§ **TASK ITEM**: Please set down, word for word, the line that contains "Given: Activate the Hand tool" and every line after it to the end of the entries below, omitting the pictures.

INPUT DATA Block Start

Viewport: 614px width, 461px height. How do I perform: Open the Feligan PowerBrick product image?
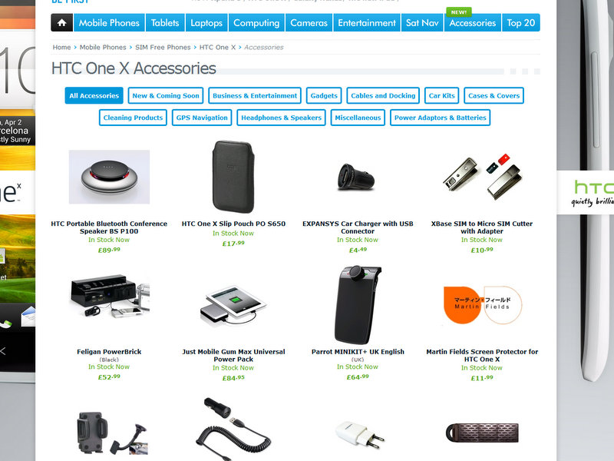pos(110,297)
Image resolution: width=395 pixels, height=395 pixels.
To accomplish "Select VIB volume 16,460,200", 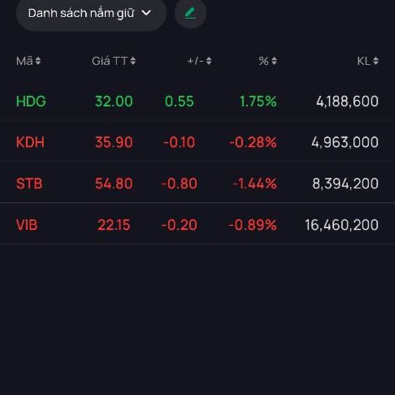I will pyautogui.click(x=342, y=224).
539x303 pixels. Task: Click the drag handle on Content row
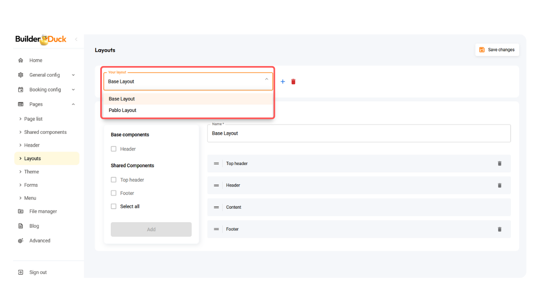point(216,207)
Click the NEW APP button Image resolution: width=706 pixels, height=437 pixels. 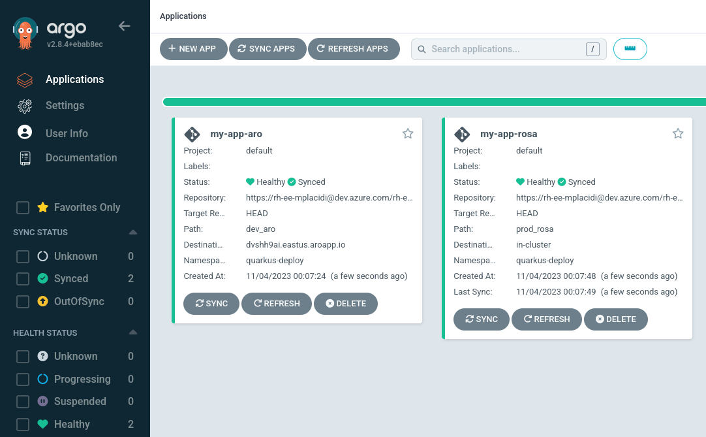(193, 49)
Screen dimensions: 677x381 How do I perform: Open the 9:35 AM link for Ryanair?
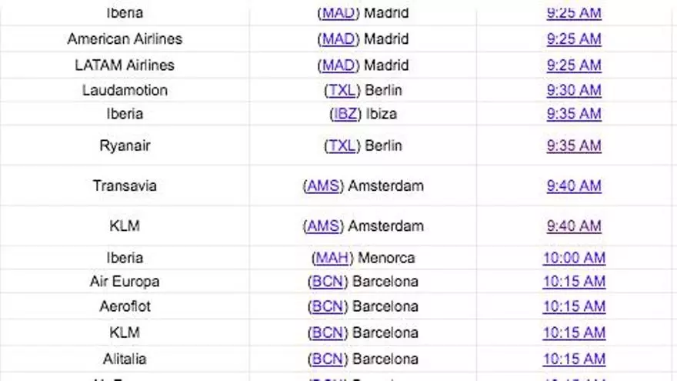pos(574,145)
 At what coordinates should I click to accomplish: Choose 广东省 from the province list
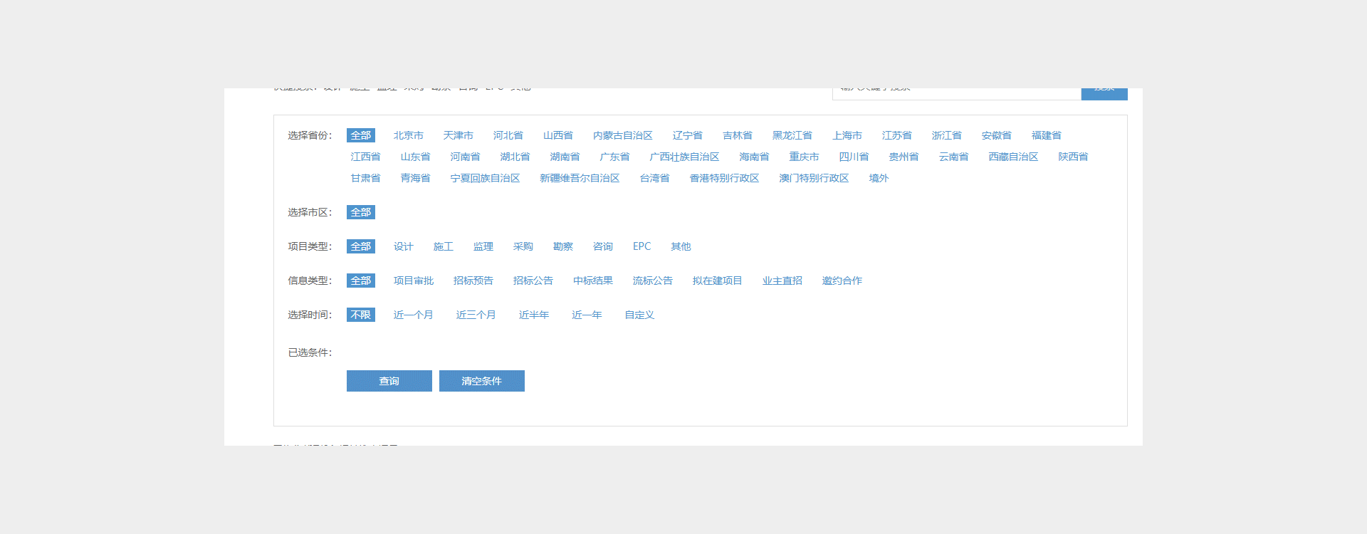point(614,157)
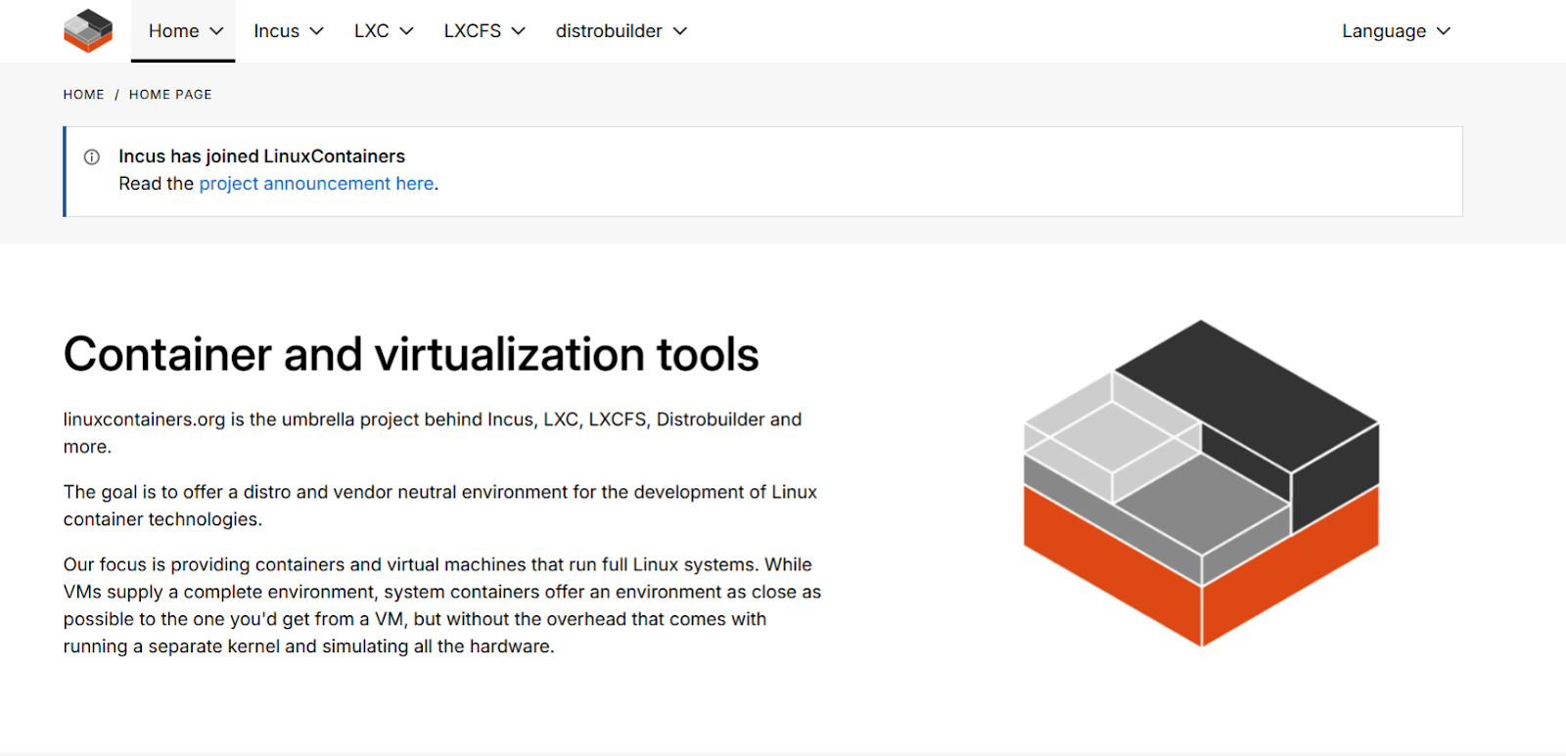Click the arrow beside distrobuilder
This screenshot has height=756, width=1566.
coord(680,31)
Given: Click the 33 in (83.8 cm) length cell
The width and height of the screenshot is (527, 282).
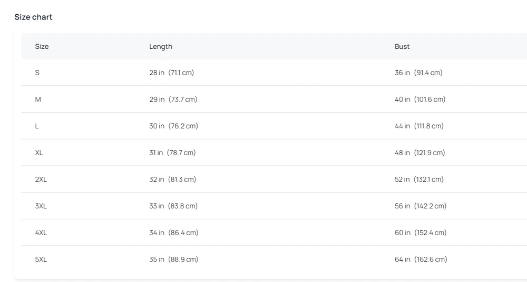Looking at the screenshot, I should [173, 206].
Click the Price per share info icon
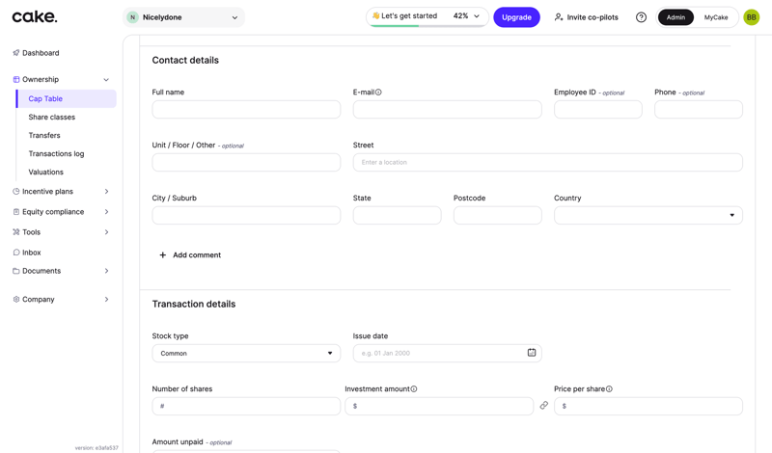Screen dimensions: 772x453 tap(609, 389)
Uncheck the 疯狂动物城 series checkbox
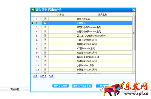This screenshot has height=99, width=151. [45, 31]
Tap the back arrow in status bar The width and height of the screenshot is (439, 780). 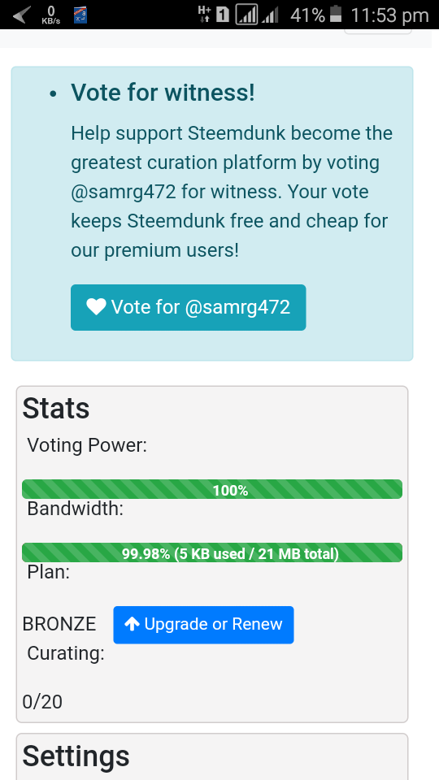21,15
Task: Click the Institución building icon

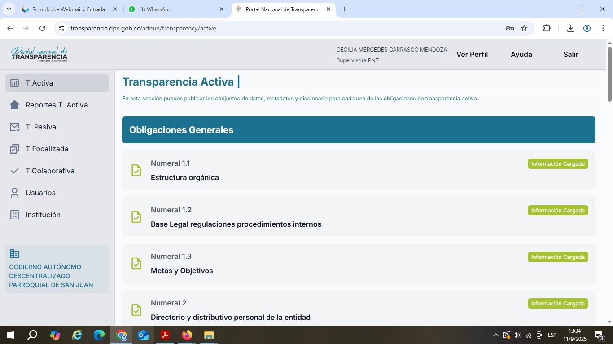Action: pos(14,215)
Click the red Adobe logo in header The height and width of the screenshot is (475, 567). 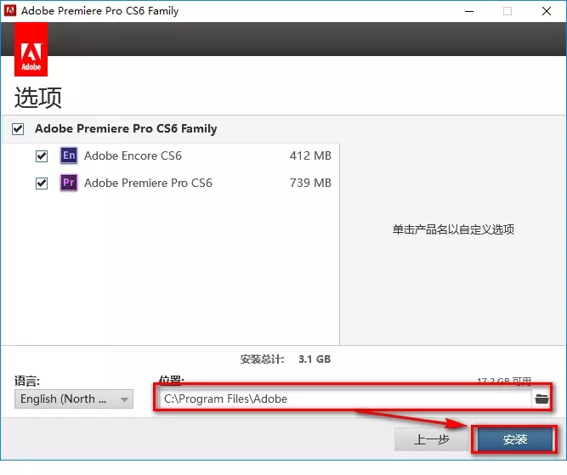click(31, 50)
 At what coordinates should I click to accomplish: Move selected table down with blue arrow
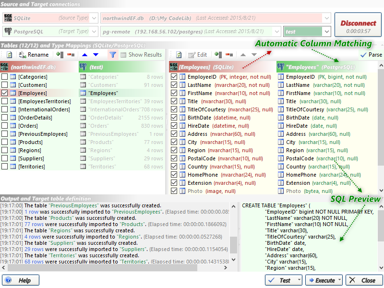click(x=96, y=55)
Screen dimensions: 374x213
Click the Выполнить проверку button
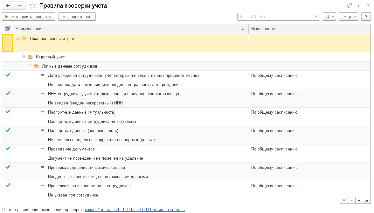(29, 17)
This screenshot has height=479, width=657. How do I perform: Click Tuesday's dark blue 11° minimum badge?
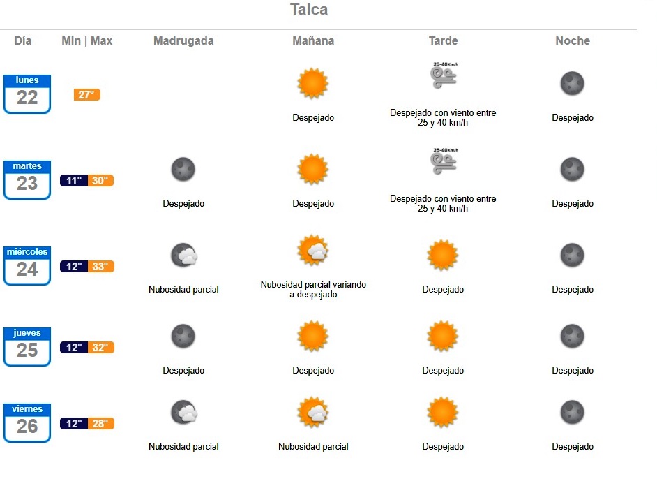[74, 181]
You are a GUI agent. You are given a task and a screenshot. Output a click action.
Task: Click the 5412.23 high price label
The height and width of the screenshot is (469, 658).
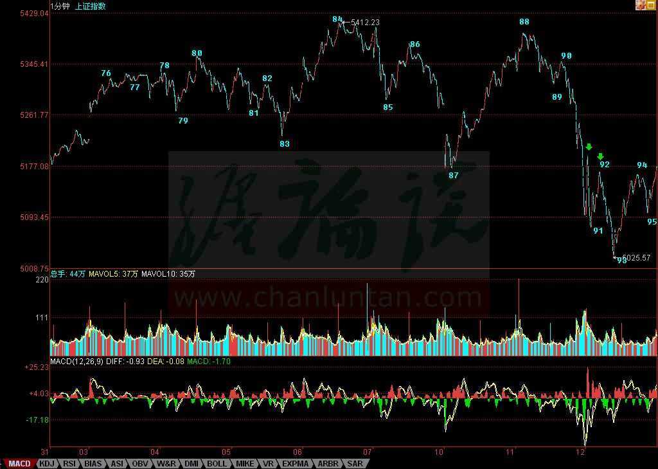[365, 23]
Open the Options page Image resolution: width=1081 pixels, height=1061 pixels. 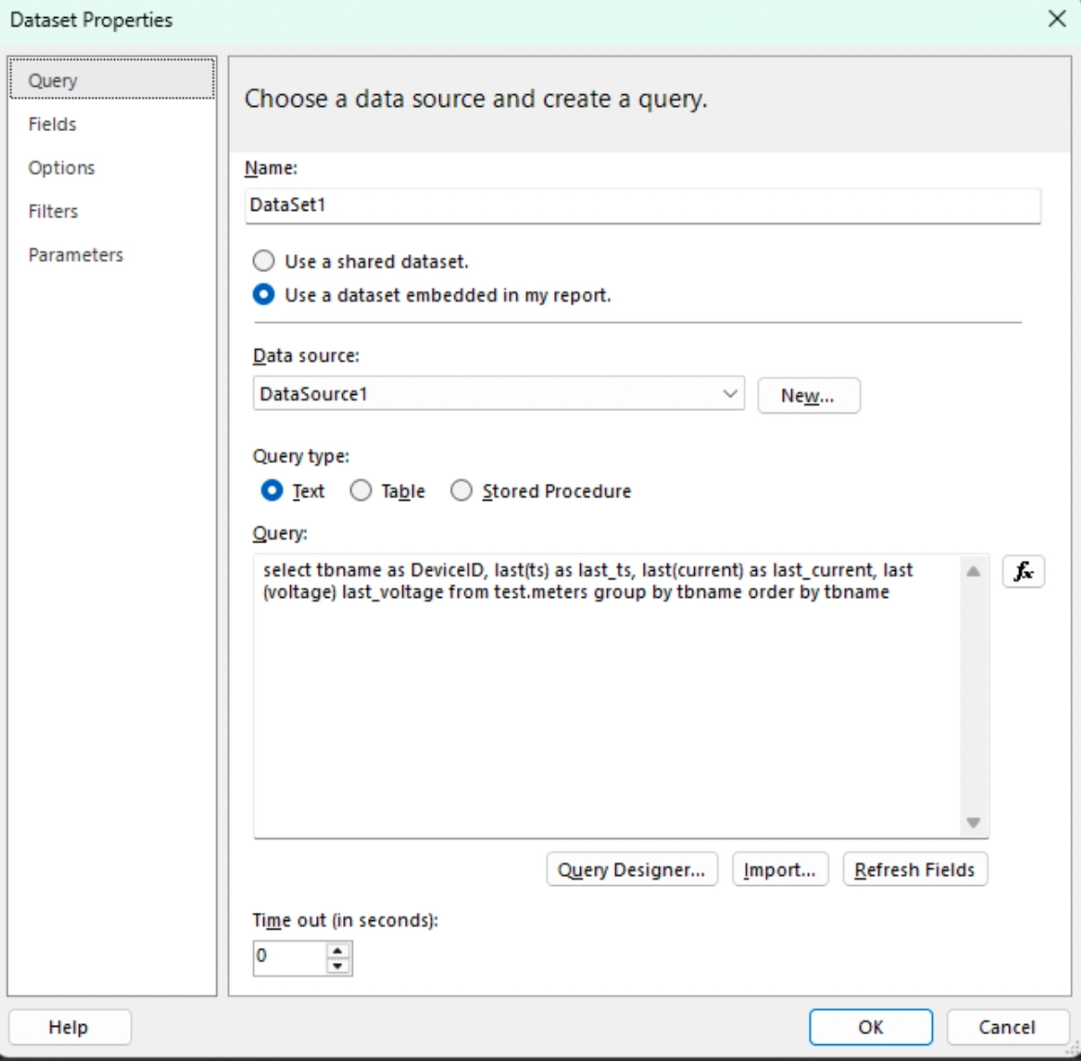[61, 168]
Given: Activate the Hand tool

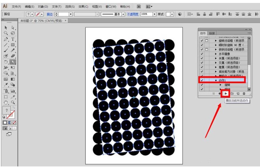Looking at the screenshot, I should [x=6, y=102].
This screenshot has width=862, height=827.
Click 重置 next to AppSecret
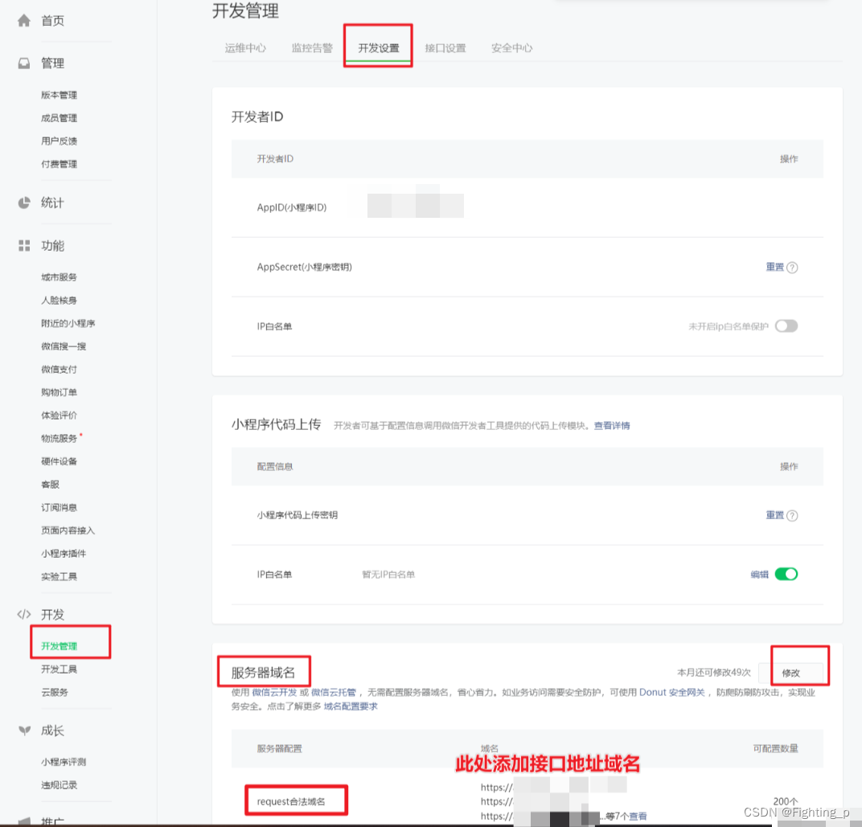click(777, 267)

INPUT DATA Block End

§ **OUTPUT OF THE TASK**:
Given: Activate the Hand tool

Looking at the screenshot, I should [x=6, y=102].
This screenshot has width=862, height=827.
Click 重置 next to AppSecret
click(777, 267)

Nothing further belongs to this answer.